[What you will do] Leave the pictures out and quote only the lines from the one with "Where should I click to: Click" down to the end of the listing below.

Segment Open

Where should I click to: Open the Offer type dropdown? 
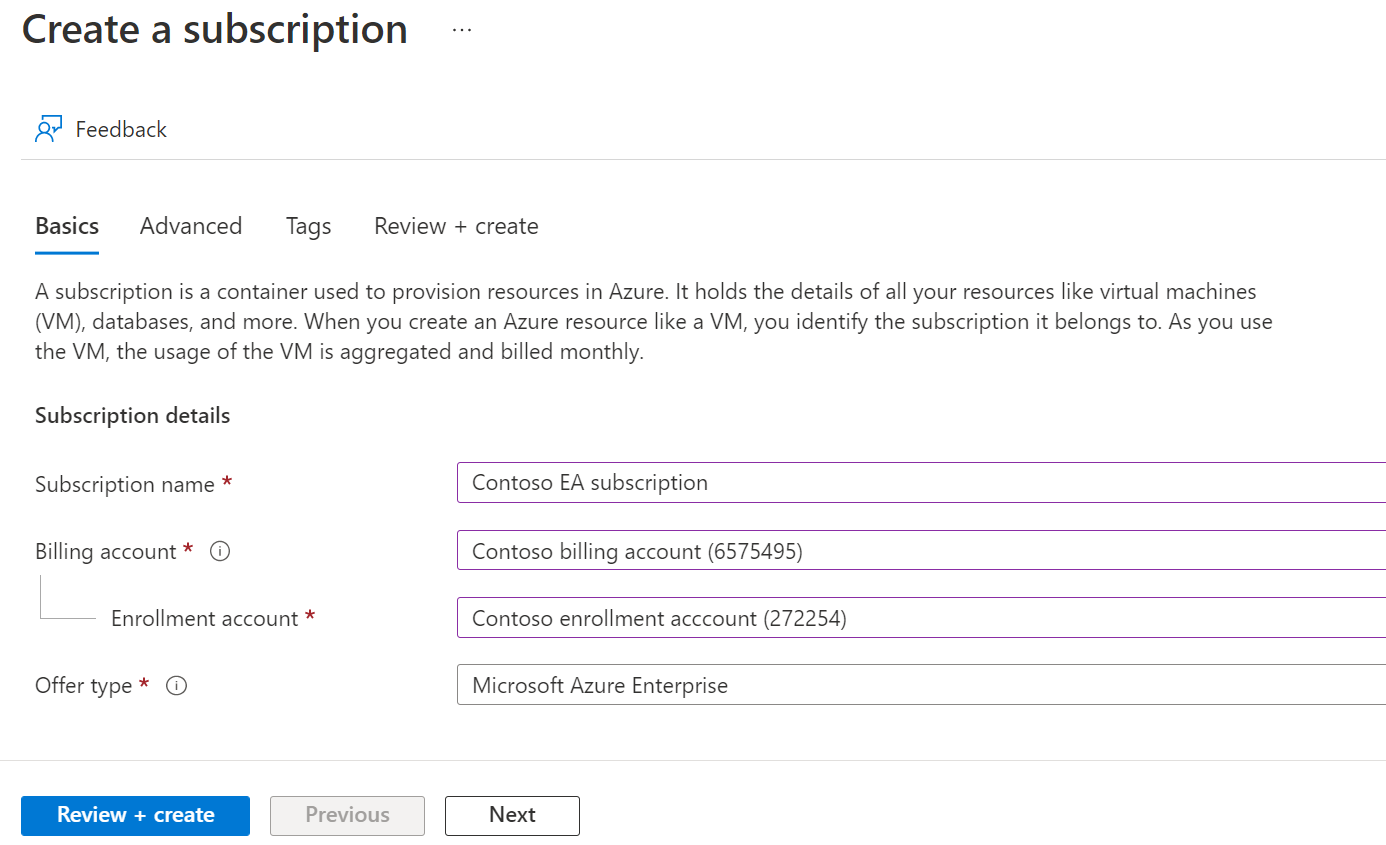coord(920,686)
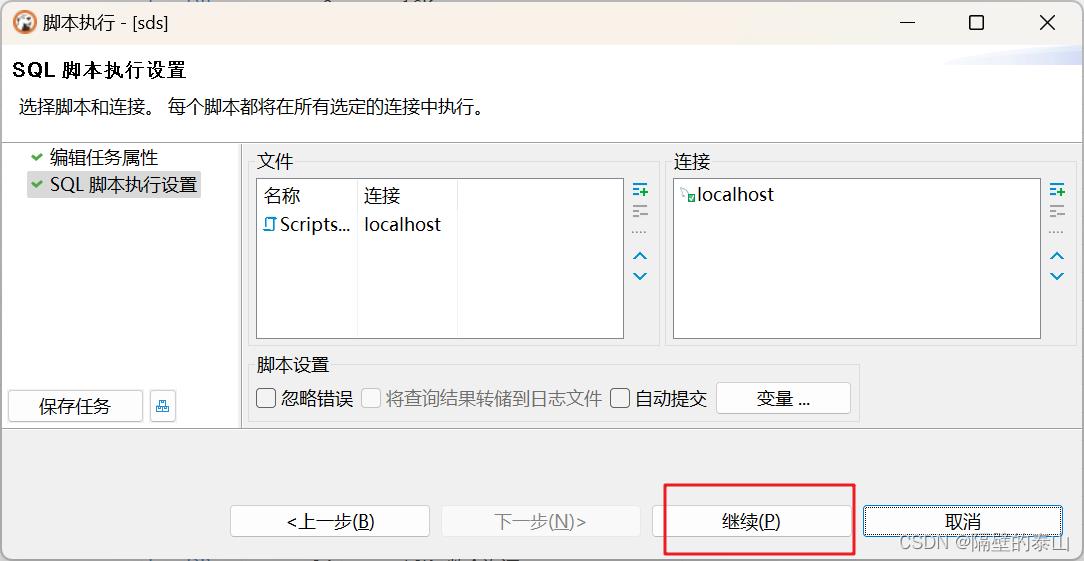Click the small icon next to 保存任务

coord(163,406)
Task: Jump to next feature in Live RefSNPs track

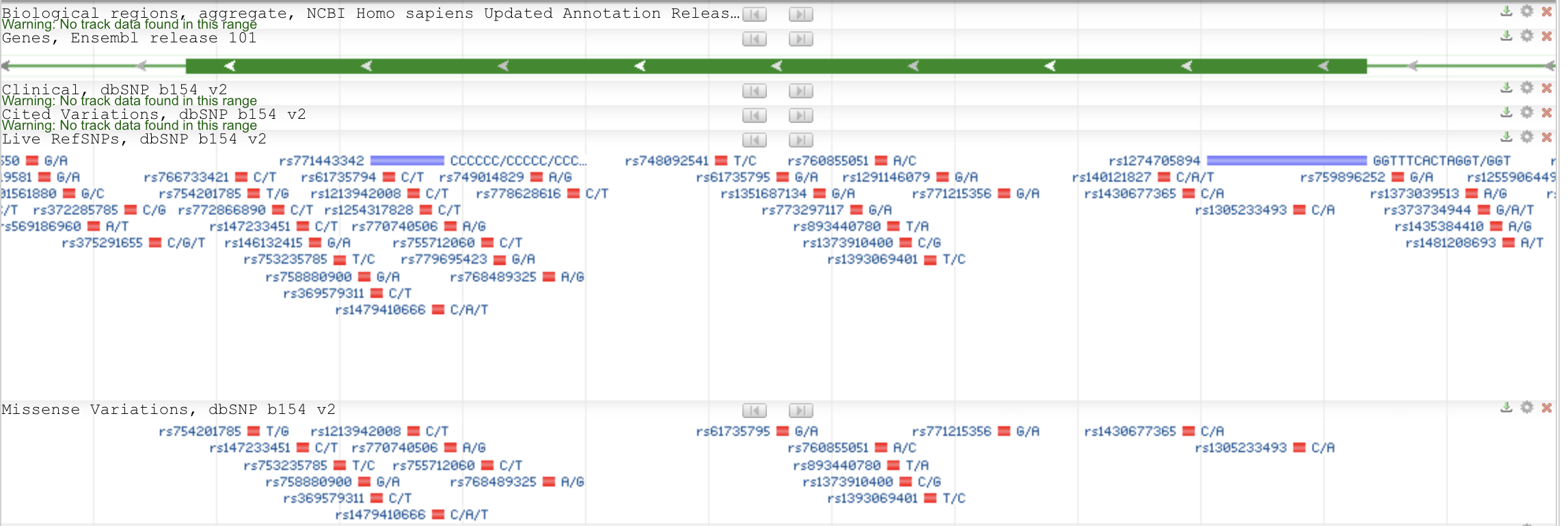Action: (800, 140)
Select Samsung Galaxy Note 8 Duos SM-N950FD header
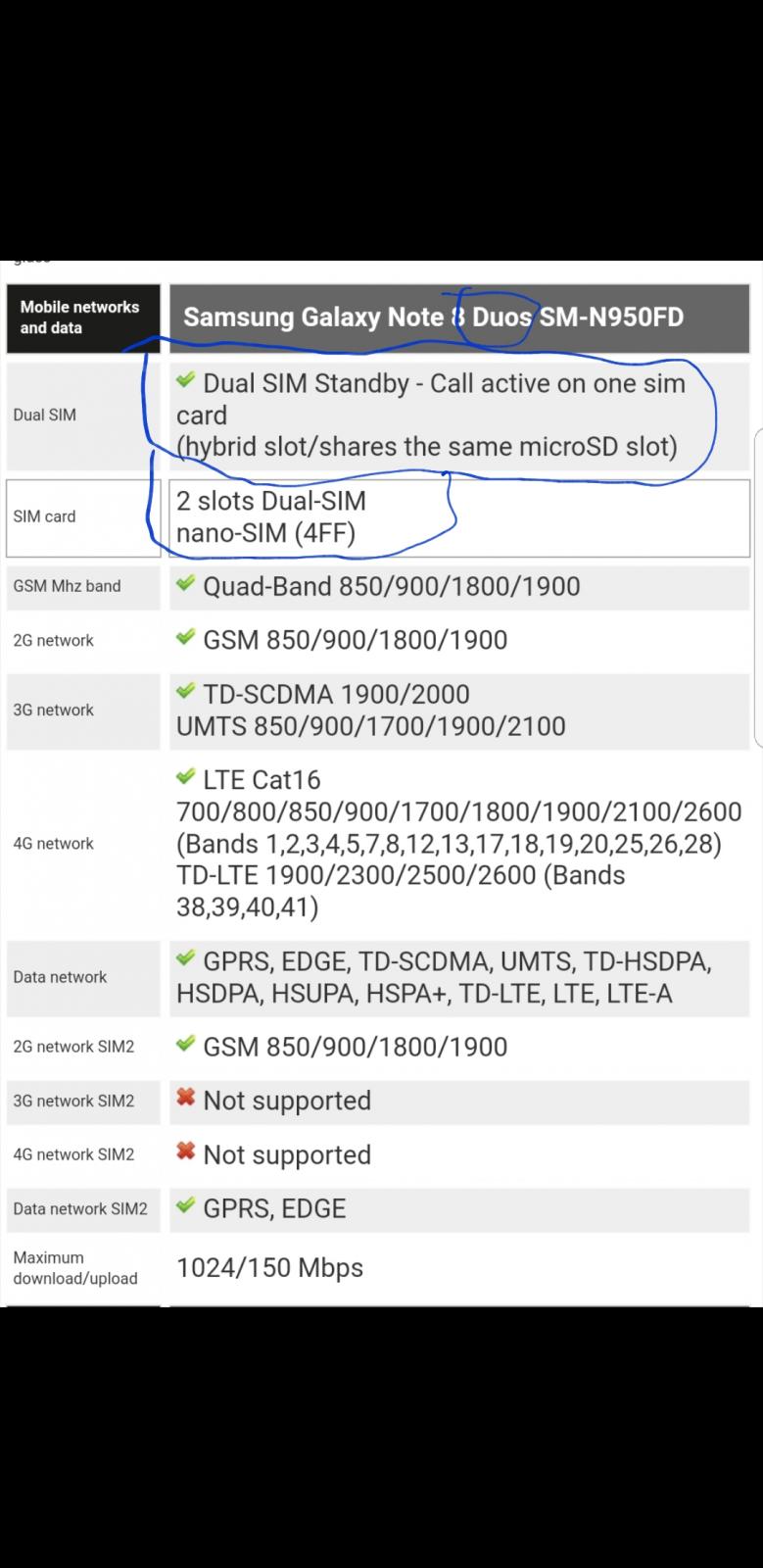 click(x=459, y=318)
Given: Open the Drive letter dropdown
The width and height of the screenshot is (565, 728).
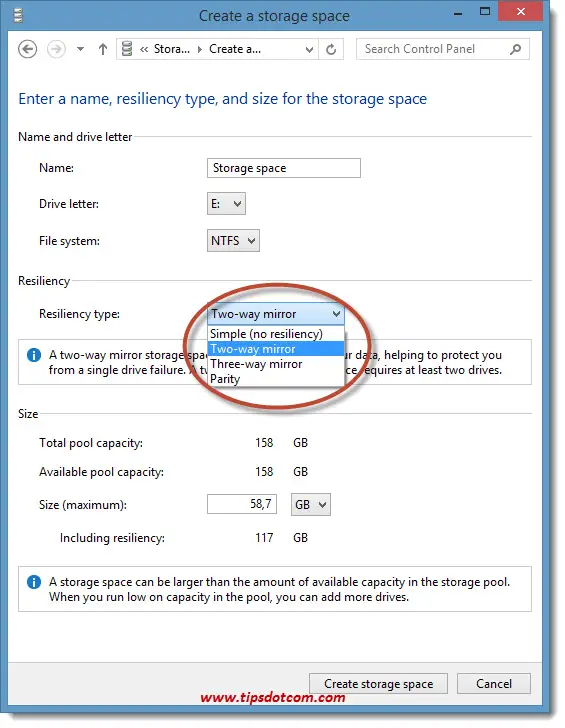Looking at the screenshot, I should [x=226, y=204].
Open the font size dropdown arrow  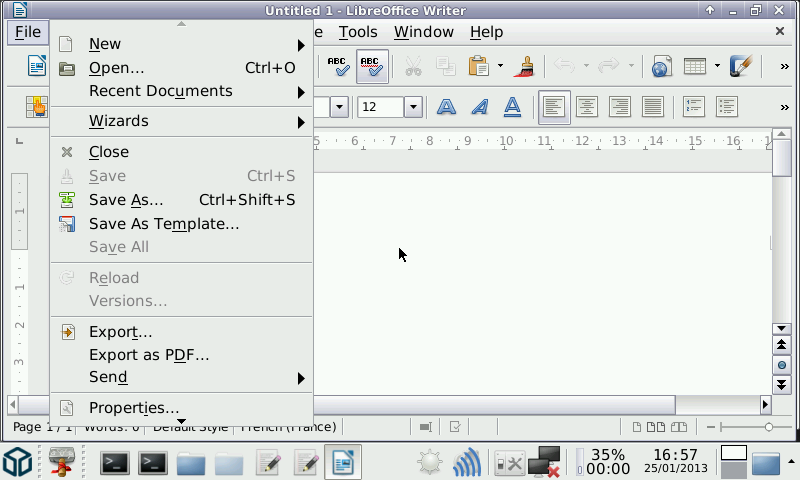click(413, 107)
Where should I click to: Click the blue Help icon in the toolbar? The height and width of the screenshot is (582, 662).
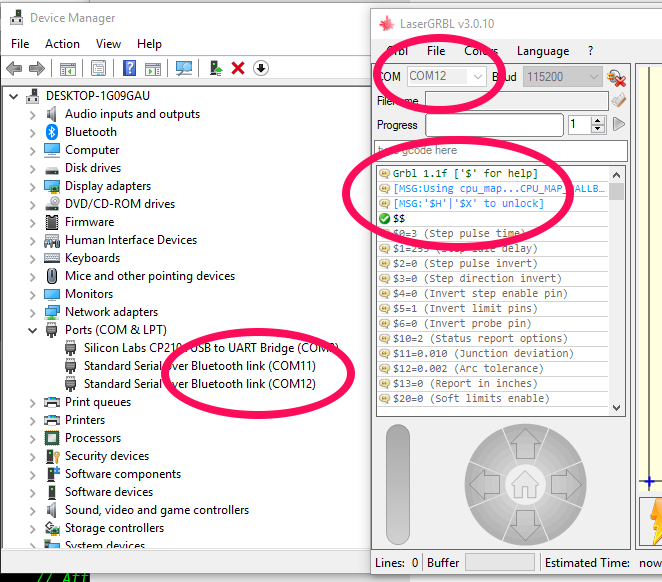130,68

Segment Closed

[Your response]
Where should I click to: Click the blue Help icon in the toolbar? The height and width of the screenshot is (582, 662).
130,68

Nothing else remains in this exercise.